Goya – Capitolo 1: l’inizio

La Pittura di Francisco Goya è come lui: molto audace.

Alla storia è passato anche per i suoi ritratti, di grandi dimensioni. Un aspetto da tenere in considerazione perché è indice del livello dei suoi committenti; un ritratto a figura intera o di grandi dimensioni è molto più costoso e non tutti potevano permetterselo, solitamente era appannaggio delle classi più abbienti.

Francisco Goya passa alla Storia dell’Arte come un talento innovatore; il suo modo di dipingere è coinvolgente ed estremamente drammatico ma anche anche ironico e dissacratore. Egli è l’inventore di un linguaggio pittorico nuovo che lascerà un forte segno e causerà un importante cambiamento nello sviluppo dell’Arte.

Vissuto tra il 1746 e il 1828, il suo percorso artistico si sviluppa nella seconda metà del Settecento, epoca fortemente influenzata culturalmente dall’opera pittorica di Zurbarán, Velázquez, Murillo e in letteratura da Cervantes. È un’epoca molto particolare nell’Arte, da un lato abbiamo il fiorire dei nomi più importanti della cultura spagnola e dall’altro lato inizia quella decadenza creativa che sfocerà in un nuovo linguaggio artistico.

Goya si trasferì da Zaragoza a Madrid quando era ancora molto giovane; la capitale è una tappa obbligata per tutti coloro che vogliono farsi notare e iniziare una carriera nel campo artistico. Dopo il trasferimento, Goya vive tutte le esperienze di cui era in cerca. È letteralmente incantato dalla vita di corte  e può conoscere la maggior parte degli artisti che in questo periodo sono considerati i più importanti maestri dalla Francia e il nostro Tiepolo.

1777 - Il Parasole
Il parasole (1777) – Museo del Prado, Madrid

Il parasole è un’opera che Goya ha realizzato nel 1777. Siamo di fronte ad una delle sue opere più popolari. Si tratta di un cartone realizzato per l’Arazzeria Reale di Santa Barbara, che era impegnata nel realizzare gli arazzi per la decorazione delle residenze della famiglia reale.
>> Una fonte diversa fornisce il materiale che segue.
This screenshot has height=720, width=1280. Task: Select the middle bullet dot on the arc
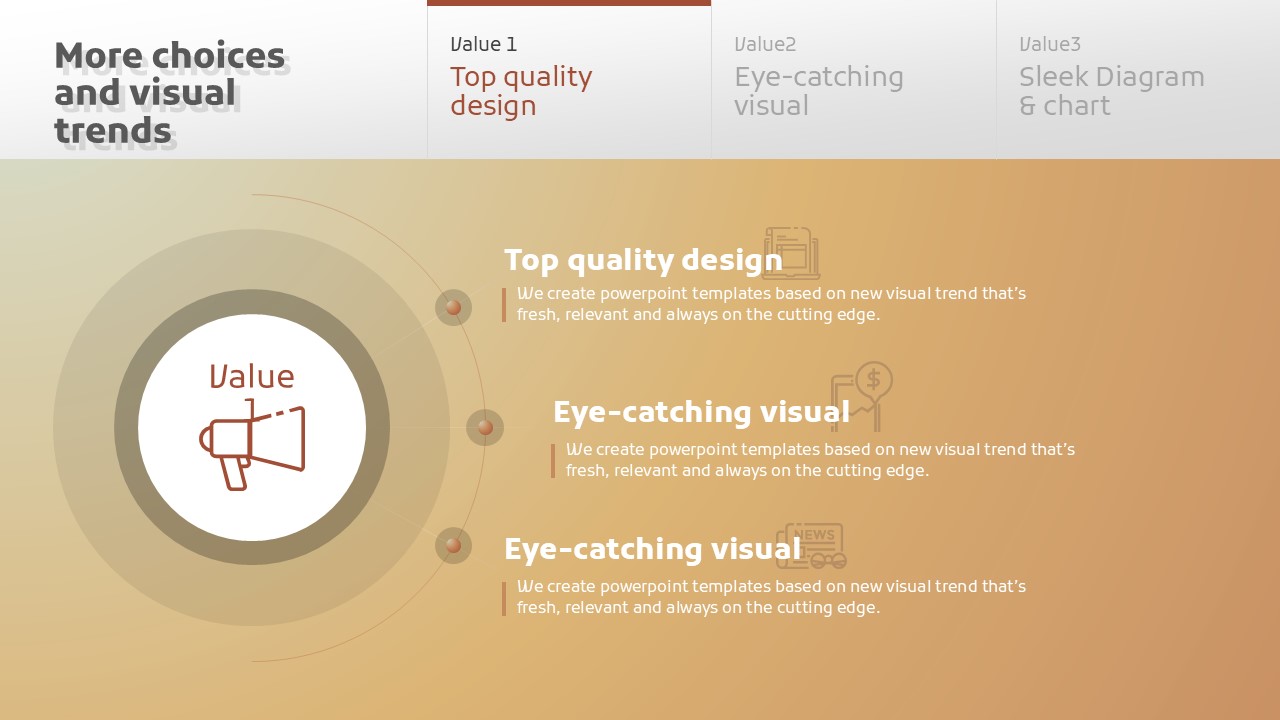click(485, 427)
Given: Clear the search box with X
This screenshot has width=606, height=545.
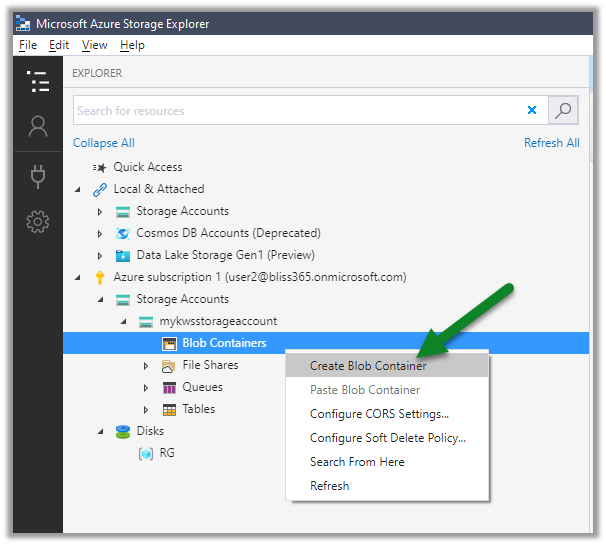Looking at the screenshot, I should 532,110.
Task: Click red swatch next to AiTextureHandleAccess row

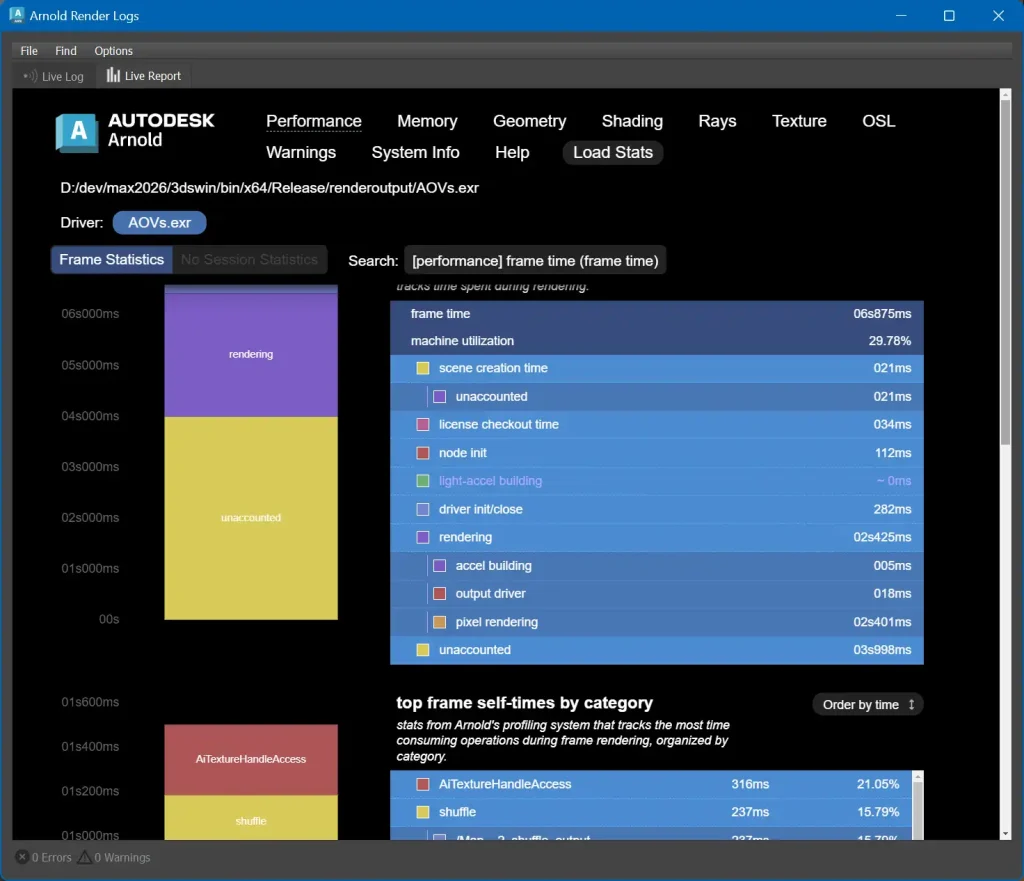Action: coord(423,784)
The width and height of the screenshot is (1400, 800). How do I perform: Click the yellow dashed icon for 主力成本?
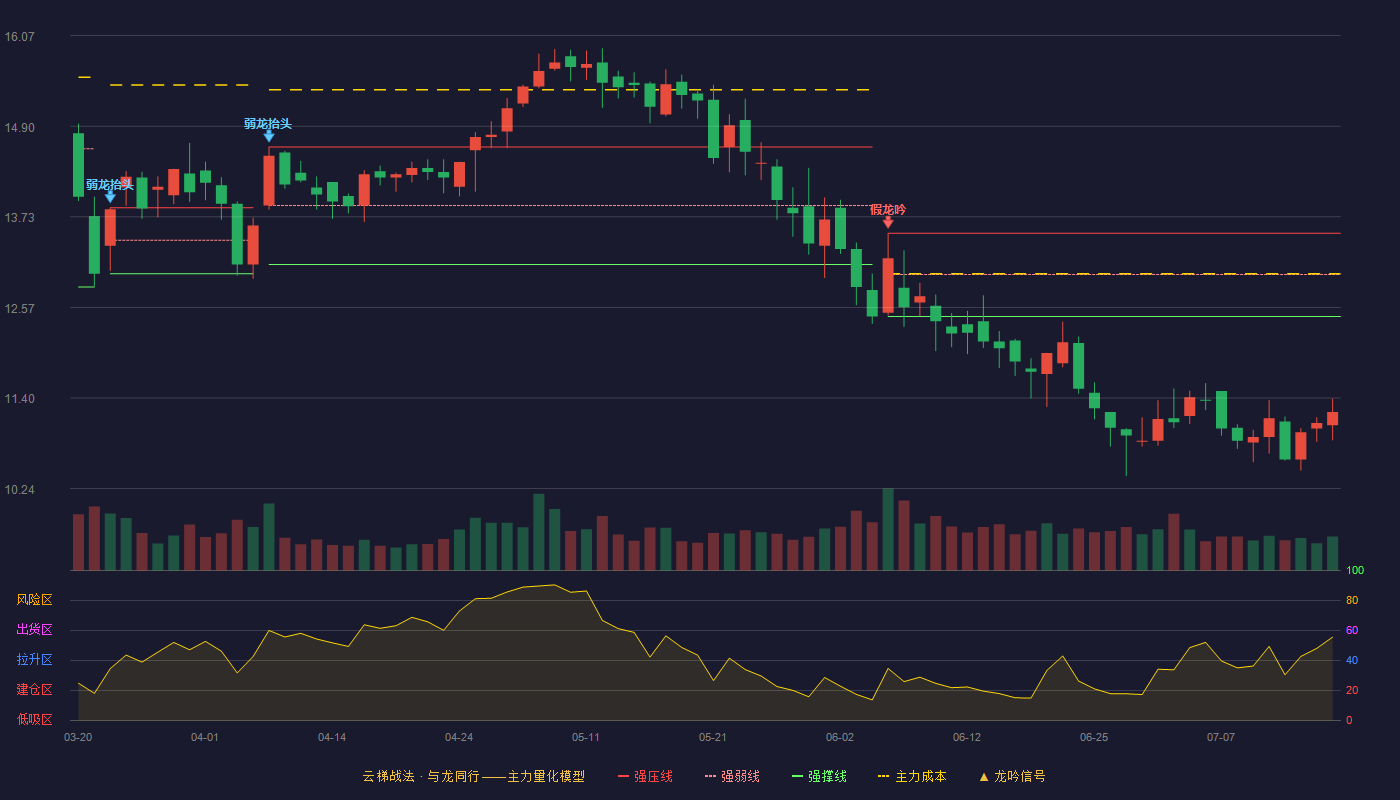pos(883,776)
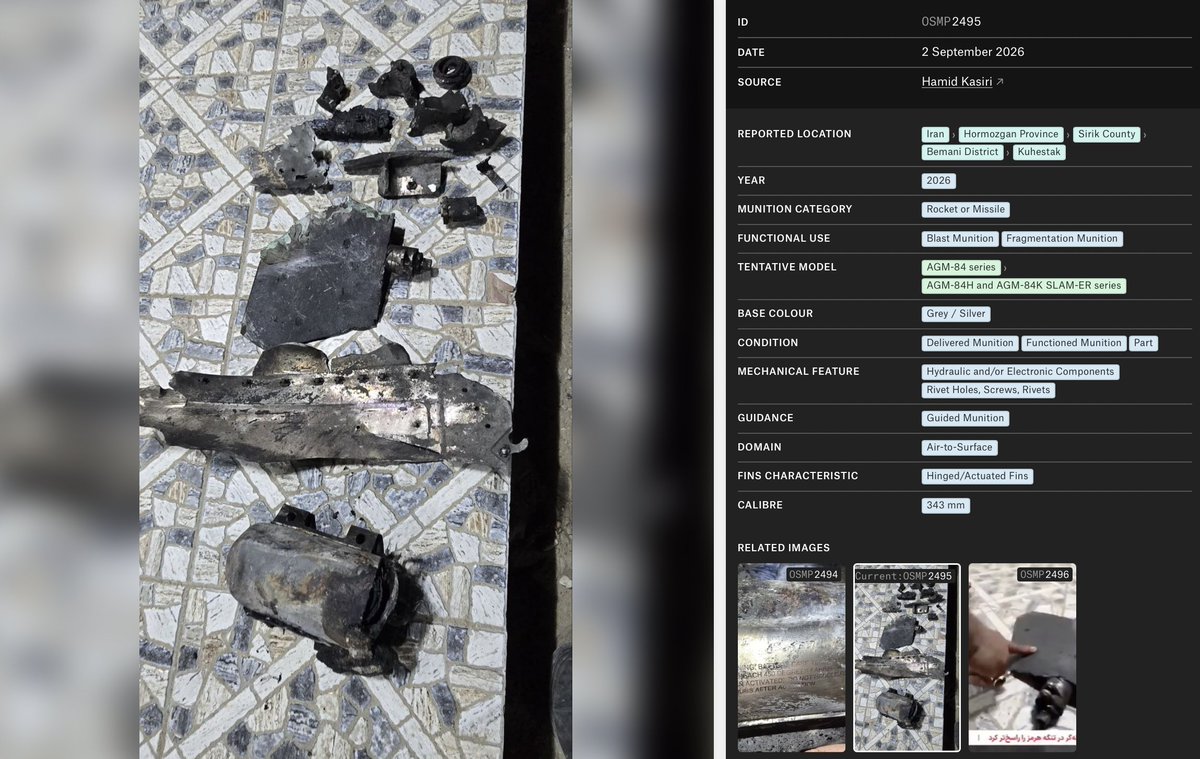Open related image thumbnail OSMP2494

tap(791, 657)
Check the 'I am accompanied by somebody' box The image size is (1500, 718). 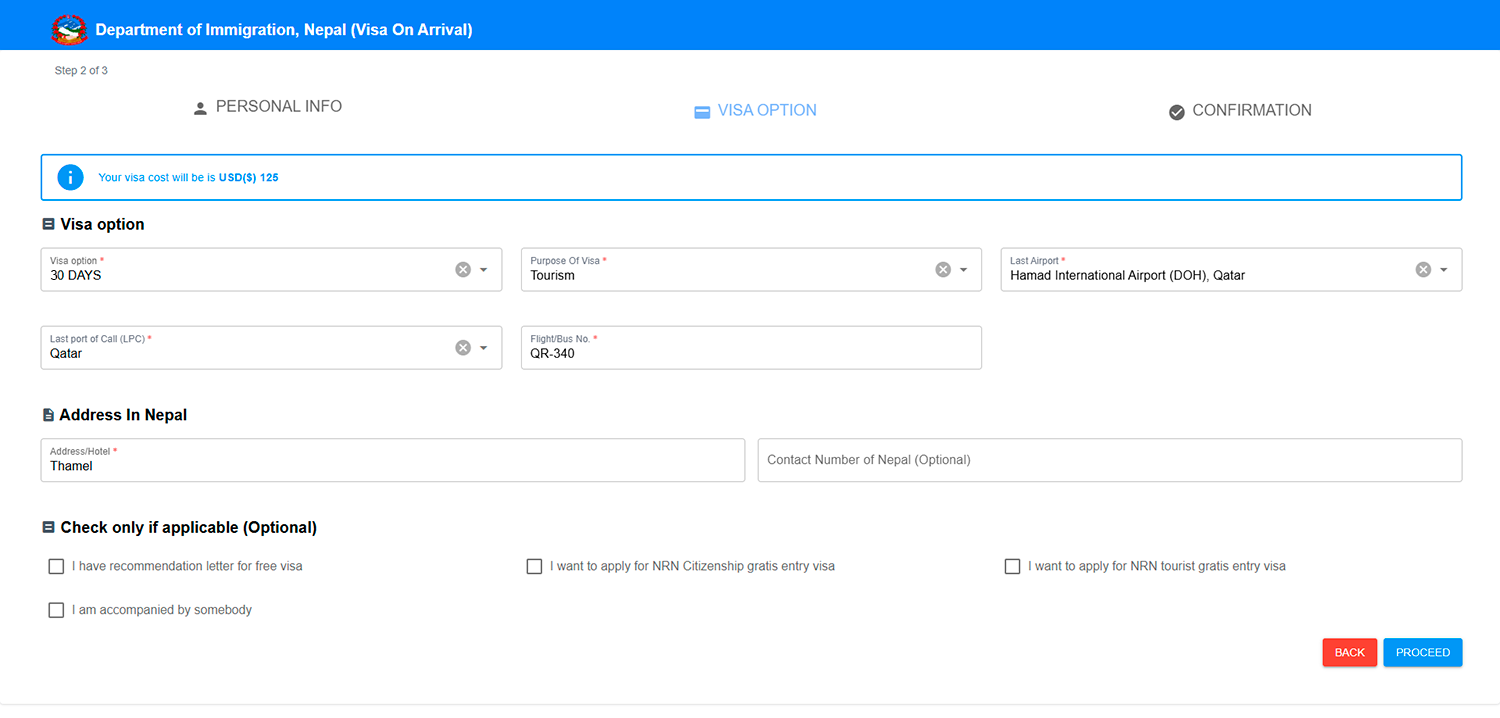(56, 610)
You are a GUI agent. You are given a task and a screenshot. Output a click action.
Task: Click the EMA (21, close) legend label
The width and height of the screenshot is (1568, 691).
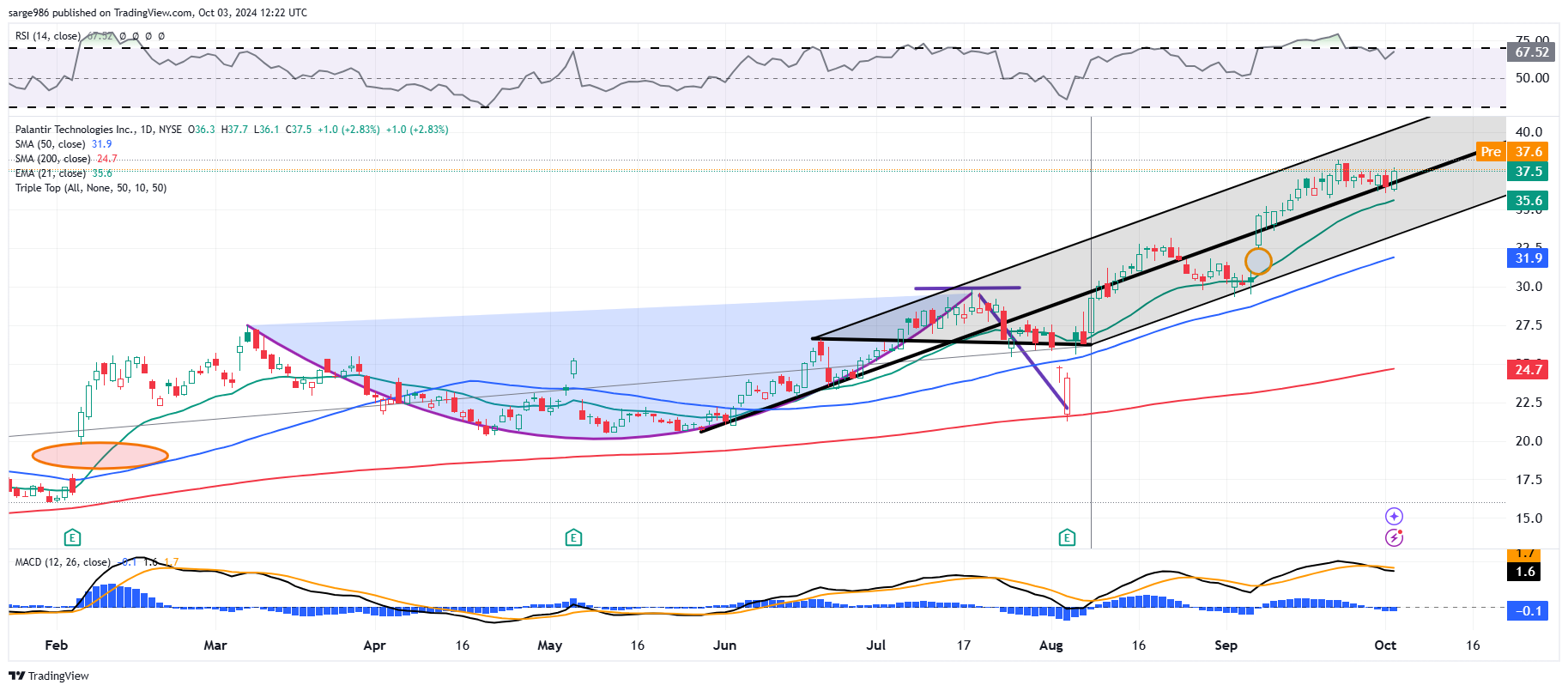(51, 173)
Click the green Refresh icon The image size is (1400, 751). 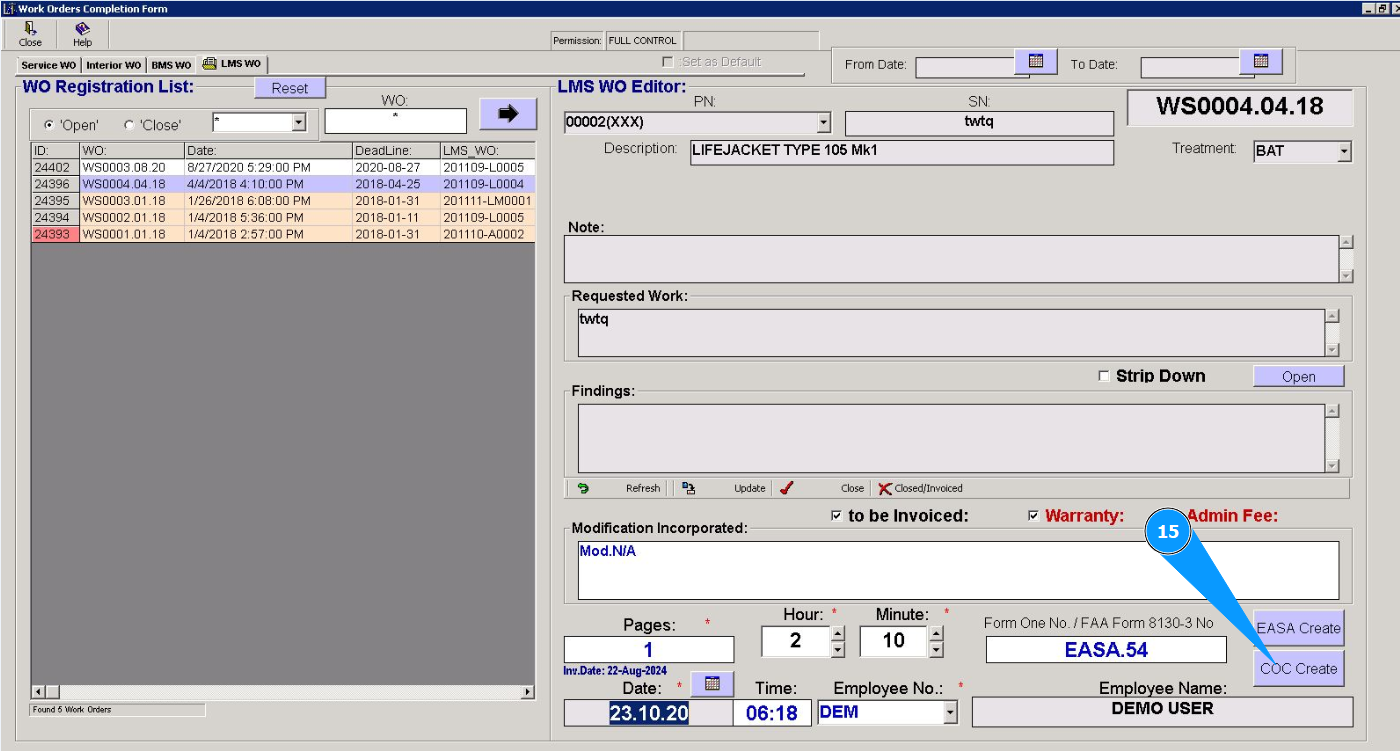pos(583,488)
Quest’opera ci presenta il primo stile di Francisco Goya, influenzato dalla pittura francese che in quell’epoca imperversava in Spagna; si possono notare questi particolari soprattutto nello sfondo dalle sfumature bianchicce e gessose, che crea un effetto di grande luminosità in tutta l’opera. Da Tiepolo (e in senso lato, dalla Scuola Veneziana) apprende l’uso dei colori, così vivi.

1777 - Il Parasole (dettaglio)
La Maja (Dettaglio da ‘Il Parasole’)

I personaggi di questo cartone sono tra i più ricorrenti nelle opere di Goya. Siamo di fronte ad una maja e a un majo: giovani che seguivano la moda dell’epoca ed erano i più in vista nella società. Tra i vari personaggi abbiamo anche un cagnolino, che nella pittura spesso acquista il valore simbolico della fedeltà. Un bel contrasto se osserviamo bene l’opera. La ragazza fa di tutto per piacere (e di conseguenza conquistare) e non sembra rivolgere la sua attenzione solo al suo accompagnatore ma anche a tutti noi che stiamo guardando.

Un’altra grande protagonista in questo quadro ed è la luce. Questa luminosità così forte rende la scienza molto evanescente, astraendola quasi dalla realtà e facendola diventare un vero e proprio simbolo.

Come vedremo nei prossimi articoli, la Pittura di Goya cambierà molto con l’evolversi della sua ricerca artistica ma alcuni aspetti rimarranno sempre presenti, il simbolismo e la luce sono tra questi.